--- START ---

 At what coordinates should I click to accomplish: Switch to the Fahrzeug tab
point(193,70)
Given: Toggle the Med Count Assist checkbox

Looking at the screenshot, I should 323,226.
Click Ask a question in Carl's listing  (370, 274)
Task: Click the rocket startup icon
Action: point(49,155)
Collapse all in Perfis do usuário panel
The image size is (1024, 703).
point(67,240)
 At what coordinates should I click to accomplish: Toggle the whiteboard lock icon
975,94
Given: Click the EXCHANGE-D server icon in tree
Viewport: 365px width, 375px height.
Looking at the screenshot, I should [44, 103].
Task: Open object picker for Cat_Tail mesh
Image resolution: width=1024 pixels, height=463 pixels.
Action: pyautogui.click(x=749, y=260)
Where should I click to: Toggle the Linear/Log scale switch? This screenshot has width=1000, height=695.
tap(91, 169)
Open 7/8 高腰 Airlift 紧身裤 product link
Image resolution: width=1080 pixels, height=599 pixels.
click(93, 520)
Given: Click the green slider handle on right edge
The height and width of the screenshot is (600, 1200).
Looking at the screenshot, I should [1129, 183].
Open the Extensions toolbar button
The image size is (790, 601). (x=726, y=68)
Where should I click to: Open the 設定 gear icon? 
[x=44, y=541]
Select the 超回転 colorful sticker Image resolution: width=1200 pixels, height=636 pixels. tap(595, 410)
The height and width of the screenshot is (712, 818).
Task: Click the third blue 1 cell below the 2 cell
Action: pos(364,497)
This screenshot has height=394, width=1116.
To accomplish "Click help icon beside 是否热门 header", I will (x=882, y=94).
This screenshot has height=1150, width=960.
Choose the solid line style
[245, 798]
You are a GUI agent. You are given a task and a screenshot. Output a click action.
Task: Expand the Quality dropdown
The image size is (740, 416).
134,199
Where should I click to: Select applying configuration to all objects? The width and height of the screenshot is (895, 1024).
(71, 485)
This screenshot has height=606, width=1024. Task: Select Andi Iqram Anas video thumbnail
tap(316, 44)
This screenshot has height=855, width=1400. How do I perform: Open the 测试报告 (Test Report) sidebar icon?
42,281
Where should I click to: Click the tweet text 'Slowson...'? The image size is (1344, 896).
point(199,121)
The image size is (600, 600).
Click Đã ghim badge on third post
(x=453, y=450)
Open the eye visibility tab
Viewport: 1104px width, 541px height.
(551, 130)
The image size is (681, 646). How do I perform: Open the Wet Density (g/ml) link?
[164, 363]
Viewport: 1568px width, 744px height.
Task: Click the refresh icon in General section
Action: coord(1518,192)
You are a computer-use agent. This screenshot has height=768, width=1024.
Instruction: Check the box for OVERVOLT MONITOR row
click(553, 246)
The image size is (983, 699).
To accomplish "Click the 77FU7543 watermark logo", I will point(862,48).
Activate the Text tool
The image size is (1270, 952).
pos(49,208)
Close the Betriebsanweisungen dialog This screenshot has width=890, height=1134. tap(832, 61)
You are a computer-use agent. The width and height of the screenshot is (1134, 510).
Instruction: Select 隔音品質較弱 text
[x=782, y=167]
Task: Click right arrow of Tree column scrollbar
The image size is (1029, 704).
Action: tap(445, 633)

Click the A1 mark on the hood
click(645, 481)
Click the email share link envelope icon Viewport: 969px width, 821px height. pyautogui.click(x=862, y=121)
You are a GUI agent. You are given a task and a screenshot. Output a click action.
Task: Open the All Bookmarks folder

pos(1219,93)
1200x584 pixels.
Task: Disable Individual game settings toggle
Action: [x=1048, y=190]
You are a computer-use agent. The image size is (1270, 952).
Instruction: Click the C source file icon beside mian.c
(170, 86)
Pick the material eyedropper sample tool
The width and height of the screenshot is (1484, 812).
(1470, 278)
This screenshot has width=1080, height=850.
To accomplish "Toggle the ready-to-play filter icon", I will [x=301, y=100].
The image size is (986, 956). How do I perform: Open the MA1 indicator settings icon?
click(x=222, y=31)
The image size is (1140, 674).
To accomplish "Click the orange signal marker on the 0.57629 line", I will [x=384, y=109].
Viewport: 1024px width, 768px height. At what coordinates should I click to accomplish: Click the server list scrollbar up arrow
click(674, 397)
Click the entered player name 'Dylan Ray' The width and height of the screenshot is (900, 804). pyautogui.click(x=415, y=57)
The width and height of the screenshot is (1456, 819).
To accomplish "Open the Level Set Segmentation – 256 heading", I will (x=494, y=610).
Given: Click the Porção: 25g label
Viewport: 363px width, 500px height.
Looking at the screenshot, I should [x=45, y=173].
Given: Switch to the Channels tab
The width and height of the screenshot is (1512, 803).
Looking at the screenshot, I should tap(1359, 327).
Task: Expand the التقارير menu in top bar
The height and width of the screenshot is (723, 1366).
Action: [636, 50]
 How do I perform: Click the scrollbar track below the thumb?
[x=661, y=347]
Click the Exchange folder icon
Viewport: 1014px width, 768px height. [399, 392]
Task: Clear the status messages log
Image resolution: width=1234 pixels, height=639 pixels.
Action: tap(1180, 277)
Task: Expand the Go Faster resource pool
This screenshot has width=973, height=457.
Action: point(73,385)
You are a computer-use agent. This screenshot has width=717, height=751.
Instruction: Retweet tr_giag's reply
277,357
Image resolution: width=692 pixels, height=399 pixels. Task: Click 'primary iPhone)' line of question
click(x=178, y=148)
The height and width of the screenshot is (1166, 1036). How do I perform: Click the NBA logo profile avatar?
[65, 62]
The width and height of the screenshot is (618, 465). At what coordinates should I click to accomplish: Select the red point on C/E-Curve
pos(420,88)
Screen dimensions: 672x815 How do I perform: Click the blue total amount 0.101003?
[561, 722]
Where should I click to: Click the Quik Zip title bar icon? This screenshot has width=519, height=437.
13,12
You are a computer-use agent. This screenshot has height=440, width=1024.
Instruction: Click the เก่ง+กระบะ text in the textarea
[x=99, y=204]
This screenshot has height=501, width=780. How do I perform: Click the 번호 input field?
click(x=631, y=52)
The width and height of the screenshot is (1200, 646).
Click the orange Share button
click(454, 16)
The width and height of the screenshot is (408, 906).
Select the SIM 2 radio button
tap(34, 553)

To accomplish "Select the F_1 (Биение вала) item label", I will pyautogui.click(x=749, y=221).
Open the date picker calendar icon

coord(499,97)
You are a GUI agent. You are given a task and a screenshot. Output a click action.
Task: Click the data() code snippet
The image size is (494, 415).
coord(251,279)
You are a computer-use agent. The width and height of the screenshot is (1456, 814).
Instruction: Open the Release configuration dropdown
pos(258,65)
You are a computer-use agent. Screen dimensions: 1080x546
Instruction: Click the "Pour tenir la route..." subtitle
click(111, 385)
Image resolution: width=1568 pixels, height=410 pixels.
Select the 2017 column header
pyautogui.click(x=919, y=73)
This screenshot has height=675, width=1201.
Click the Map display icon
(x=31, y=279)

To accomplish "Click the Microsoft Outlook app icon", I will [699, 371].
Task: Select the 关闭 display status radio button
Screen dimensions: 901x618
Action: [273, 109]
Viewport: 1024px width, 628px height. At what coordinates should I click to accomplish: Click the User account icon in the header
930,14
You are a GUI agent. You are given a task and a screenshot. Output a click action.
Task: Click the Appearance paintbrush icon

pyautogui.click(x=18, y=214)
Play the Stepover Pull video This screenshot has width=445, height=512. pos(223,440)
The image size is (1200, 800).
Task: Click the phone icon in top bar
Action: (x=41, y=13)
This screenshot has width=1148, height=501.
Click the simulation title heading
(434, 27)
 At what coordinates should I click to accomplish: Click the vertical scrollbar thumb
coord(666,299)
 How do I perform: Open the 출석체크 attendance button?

--- END ---

YOUR INSTRUCTIONS: Only lines with the word "computer" are needed. Copy them from the preceding records.

TASK SOLUTION:
You are a computer-use agent. This screenshot has height=768, width=1024.
You are a computer-use agent. The width and height of the screenshot is (1134, 510).
You are a computer-use agent. The image size is (1270, 952).
You are a computer-use agent. This screenshot has width=717, height=751.
You are a computer-use agent. This screenshot has height=440, width=1024.
You are a computer-use agent. The width and height of the screenshot is (1456, 814).
You are a computer-use agent. Screen dimensions: 1080x546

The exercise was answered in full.